A reflection on the state of the Linux desktop, written to hopefully spare others a lot of wasted time:

It was time to upgrade my primary desktop. I prefer Centos for servers and Ubuntu for desktops, and Ubuntu 12.04.1 was just released, suggesting a more refined bundle of Ubuntu. I've already deployed 12.04 on a number of other machines, but my main personal desktop was still using the last Long-Term-Service release, 10.04, with the Gnome 2 desktop.

Many of you have seen the newer Unity desktop that is now the default for Ubuntu. It's very pretty and impressive as a potential interface for unifying tablets, phones and PCs, but much of the desktop workflow just isn't suited to getting things done quickly. You can fix Unity's biggest issue, the baffling omission of a regular menu, by using the Gnome Classic Menu Indicator. However, there are a number of other issues with getting work done quickly with Unity, so I decided to try Gnome 3 again.

Gnome 3 is remarkably beautiful, fluid and elegant. After a bit of tweaking and familiarization, I decided I could move to the newest version of Gnome.
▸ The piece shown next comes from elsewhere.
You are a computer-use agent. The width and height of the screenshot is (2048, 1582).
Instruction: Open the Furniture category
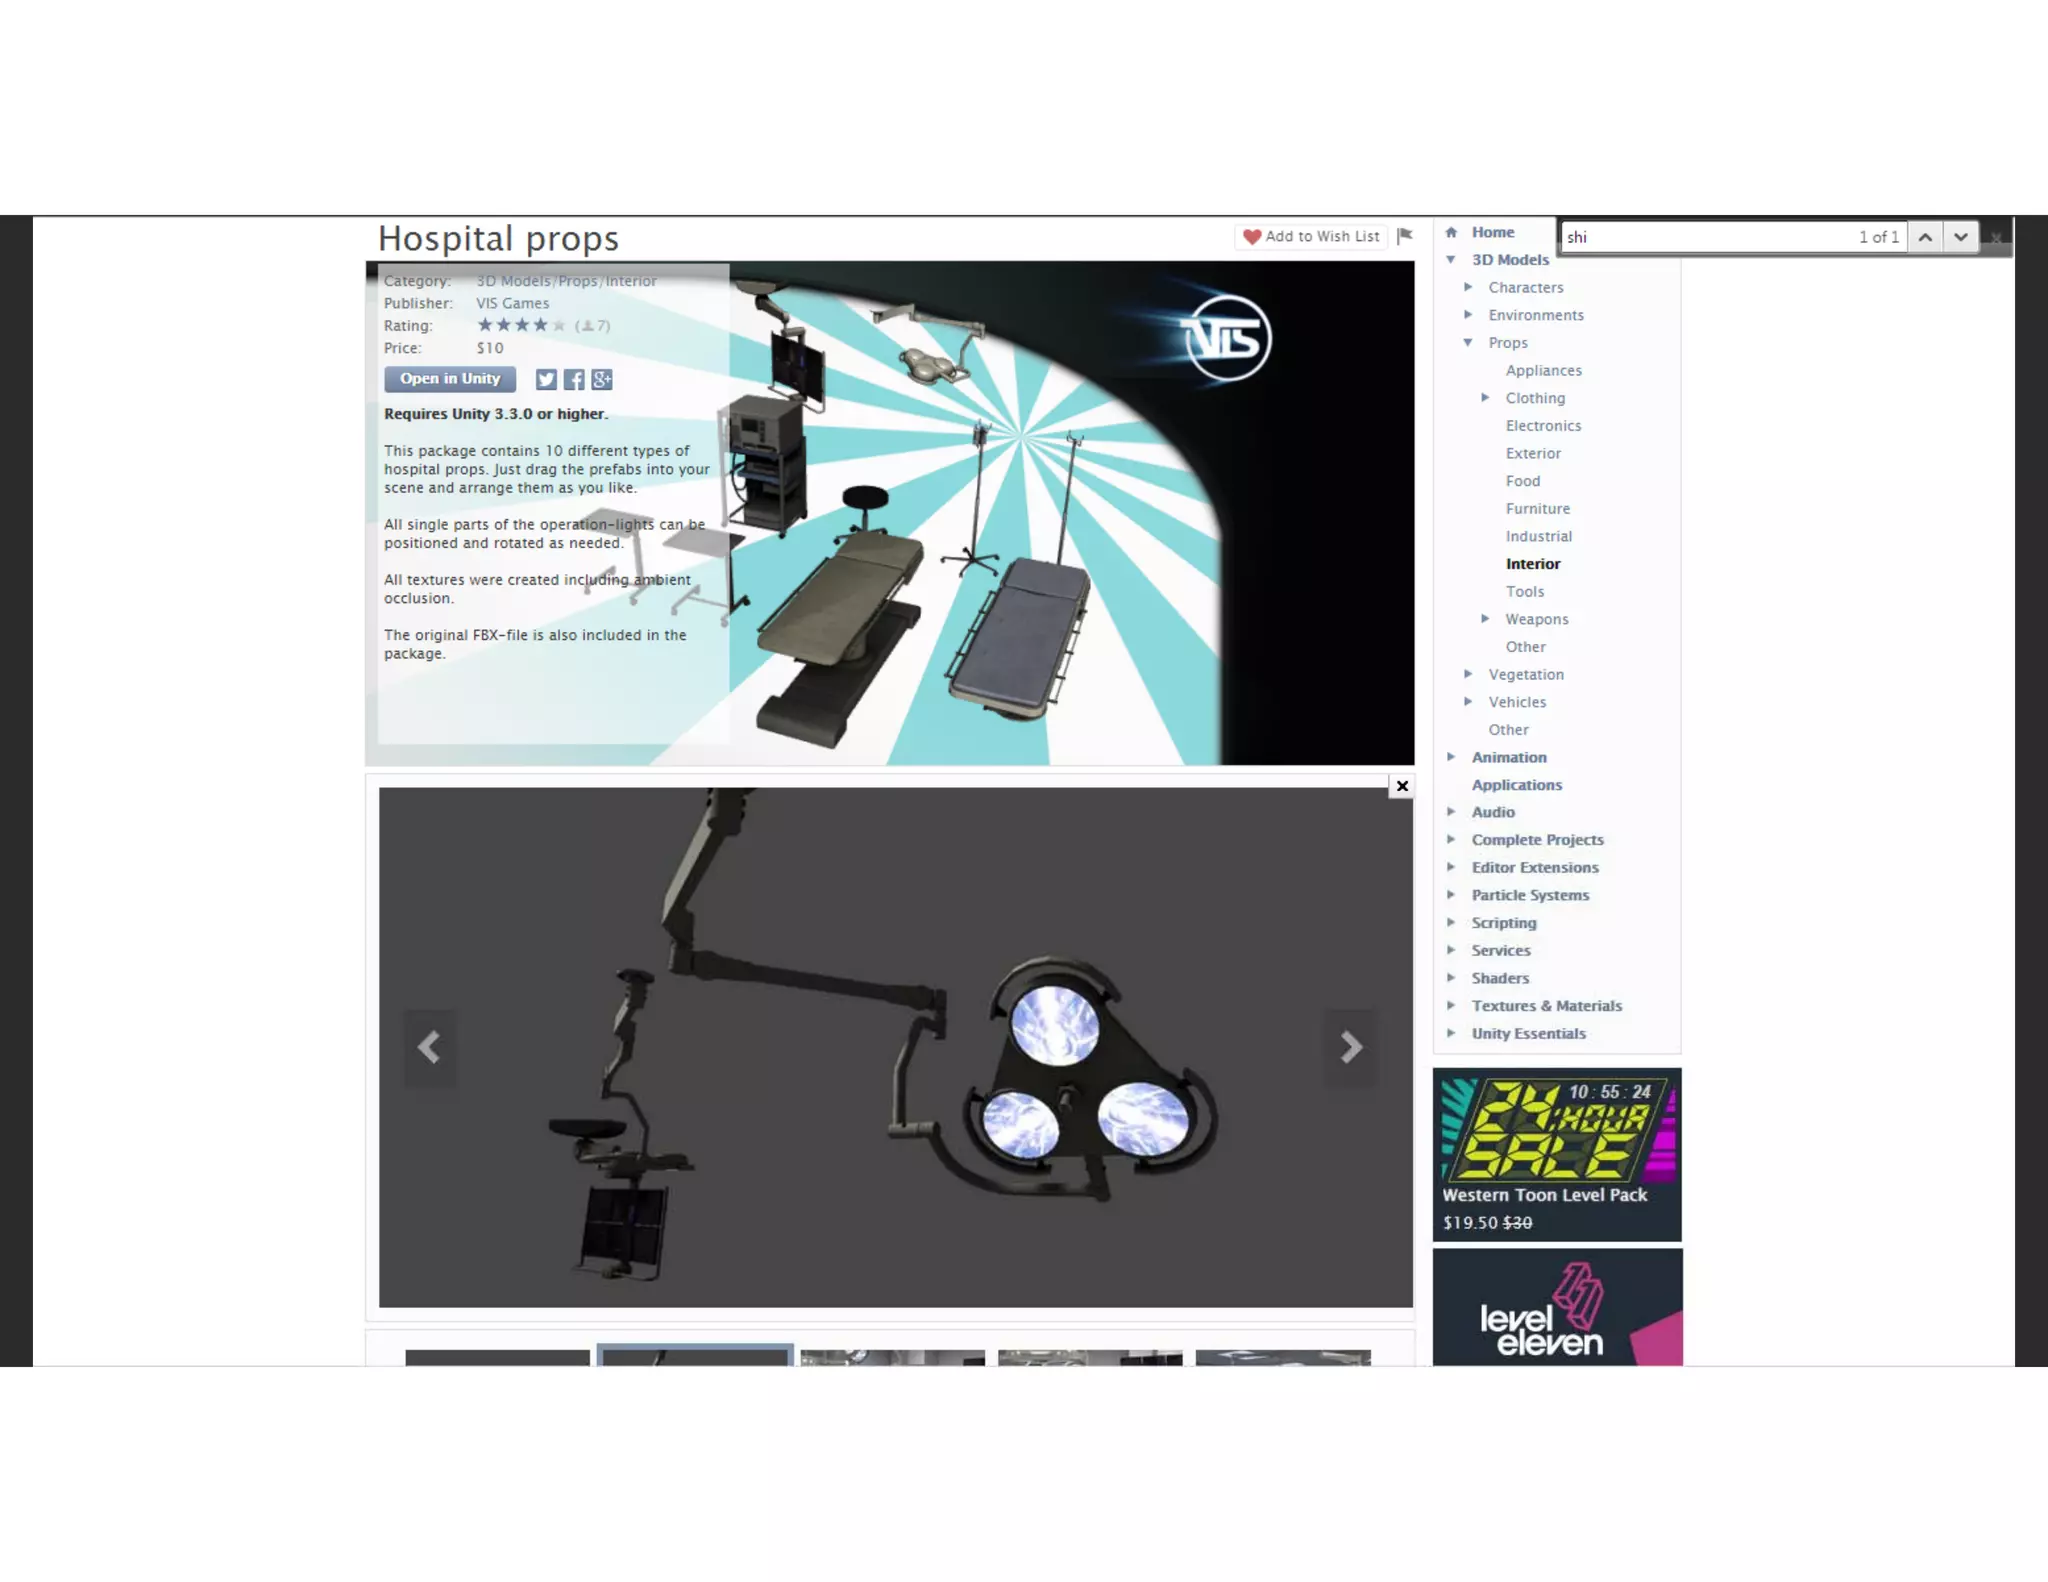1537,509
When I last tried it, several months ago on a different distro, it didn't seem as polished. My cautious approval was short-lived. When Remmina, a VNC/RDP client that generally works very well, decided to die, I lost every bit of control of Gnome 3. Remmina is built on GTK (probably the Gnome Tool Kit libraries for Gnome 2) and shouldn't have stopped in such a debilitating fashion. I couldn't reach other desktops, menus or the Gnome 3 dock using the mouse or the keyboard shortcuts. The only graceful exit was to jump to shell (Ctrl-Alt-F4) and kill the user I was logged in as. I tried this twice more, trying to see if I was missing something, but the same thing happened. Gnome 3 is not really ready for prime time.

I had previously tried "regressing" to Gnome 2 under other Ubuntu 12.04 and found that the Mate Desktop, a fork of Gnome 2, is the best way to do it. You can install Gnome 2 via the Ubuntu repositories, but certain bits are missing, or just don't work correctly, probably because of conflicts with Unity and its LDM desktop manager. At http://mate-desktop.org/ you'll see that the project has reached version 1.4. It works very well, as you would expect Gnome 2 to behave, and installation is trivial.

Gnome 2 is a great mature desktop environment that fosters productivity - RedHat Enterprise Linux comes with it by default with good reason. If you're using Ubuntu 12.04 and don't like Unity, go straight to Mate Desktop and don't waste your time playing with the others.